Inherent in the loyalty level tiers of private label programs is the idea of recognition - "I'm a Gold customer." Customers wear their recognition badge with honor. After all, it says that "I am important." Just look at frequent flyers. How many brag about the fact that they are a Global Services member (United Airlines' top loyalty tier) or a "1K" flyer? The fact that you flew one hundred thousand miles in a calendar year, to us, is a badge of shame. But how many United Mileage Plus members wear that badge with honor?
With each loyalty tier comes increased recognition. That recognition can be very tangible e.g. bonus points, or intangible e.g. early boarding on flights. For the frequent flyer, being able to board an airplane and hog-up all of the overhead storage space before any of the common travelers board, is nirvana. Or being able to go through an expedited airport security line is heavenly. Don't underestimate customer recognition. And here we are talking about the intangible.
What are you doing to address your customer's craving for recognition? Remember, when airline Marketing folks said that they wanted to create a special line at the airport for their best customers, the airline Operations folks balked and said they were crazy. Don't take "no" for an answer.
Your gross margin is going to dictate how much you have available for investment into your loyalty program for both hard and soft benefits. As a rule of thumb, if you have a 10%+ gross margin, you should be returning at least 100 basis points. Retail loyalty programs vary in terms of perceived value - the magical threshold tends to be around a 3-5% perceived value. A point-per-dollar offer tends to have a higher perceived value than gift certificate or discount offers (even if they have the same perceived value of approximately 3% - go figure).

## Your tasks
1/ Which loyalty tier or status names appear in the excerpt on loyalty program recognition? List each one.
2/ Could you continue the excerpt on loyalty program recognition and benefits from the point where it stops?

Word and element pointing entries
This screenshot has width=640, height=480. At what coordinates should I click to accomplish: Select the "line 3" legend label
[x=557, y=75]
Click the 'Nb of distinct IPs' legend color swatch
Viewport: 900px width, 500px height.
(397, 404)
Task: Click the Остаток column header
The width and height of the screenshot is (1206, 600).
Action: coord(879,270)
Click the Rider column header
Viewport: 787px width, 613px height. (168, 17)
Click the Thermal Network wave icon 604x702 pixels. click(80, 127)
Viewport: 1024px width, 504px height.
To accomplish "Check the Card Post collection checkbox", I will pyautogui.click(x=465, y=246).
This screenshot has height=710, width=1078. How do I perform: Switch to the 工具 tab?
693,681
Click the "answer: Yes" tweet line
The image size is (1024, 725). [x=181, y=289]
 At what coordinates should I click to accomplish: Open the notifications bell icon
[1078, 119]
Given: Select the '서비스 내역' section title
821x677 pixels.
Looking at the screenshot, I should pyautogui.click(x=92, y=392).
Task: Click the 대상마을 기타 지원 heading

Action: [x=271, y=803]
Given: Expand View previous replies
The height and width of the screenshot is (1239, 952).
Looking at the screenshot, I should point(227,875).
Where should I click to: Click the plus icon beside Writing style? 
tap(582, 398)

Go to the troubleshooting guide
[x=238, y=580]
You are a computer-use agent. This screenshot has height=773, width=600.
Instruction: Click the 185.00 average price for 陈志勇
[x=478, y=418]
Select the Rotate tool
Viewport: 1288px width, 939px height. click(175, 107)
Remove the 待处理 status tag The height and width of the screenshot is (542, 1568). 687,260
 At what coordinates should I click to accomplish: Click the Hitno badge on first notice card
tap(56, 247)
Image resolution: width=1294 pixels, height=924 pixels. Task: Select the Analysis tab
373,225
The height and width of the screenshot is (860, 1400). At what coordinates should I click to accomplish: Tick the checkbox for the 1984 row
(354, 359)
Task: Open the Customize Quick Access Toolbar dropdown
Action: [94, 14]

## Answers for the exercise
1/
- Gold
- Global Services
- 1K

2/
One item to consider with your program design and execution is whether you want to, as a matter of principle, encourage redemption or pray for breakage. A lot of programs cannot support redemption. Now, how's that building loyalty? Many Marketers don't ask the question. Ask!
A survey commissioned by Maritz Loyalty Marketing reported that an overwhelming percentage of customers leave loyalty rewards programs because they grow tired of waiting for the points to accumulate. According to Maritz, 70 percent of those polled cite the length of time it takes to accrue points. In the 18 to 24 age group, the percentage is even higher, 79 percent. It takes six to nine months of spending on average to accumulate enough points to redeem them for merchandise or to receive a gift certificate. The study also found that individuals who earn more than $125,000 annually are willing to spend to accumulate points, but on the flip side, they're choosy and will drop a rewards program for another if they believe it's better. The survey focused on all loyalty rewards programs, but it leaned heavily on ones managed for card issuers.
In developing any program, set goals as to what you want each loyalty tier to do e.g. spend goal. It is not unheard of to see 70% of sales being represented by loyalty program members. By having clear cut goals, that will ensure that you are marching toward success. And in coming up with your penetration goal, keep in mind, not everyone wants to join a loyalty program. A good 25% of the general population, in general, has no interest in loyalty programs. The balance of the population's interest ranges from very passive interest to active interest (what we call the "junkies").
IF your program is introducing a credit card component to the program, use a penetration pyramid as a great tool to benchmark success in enrolling members into the card program. Set goals for program performance (penetration, spend etc) overall, and by loyalty tier.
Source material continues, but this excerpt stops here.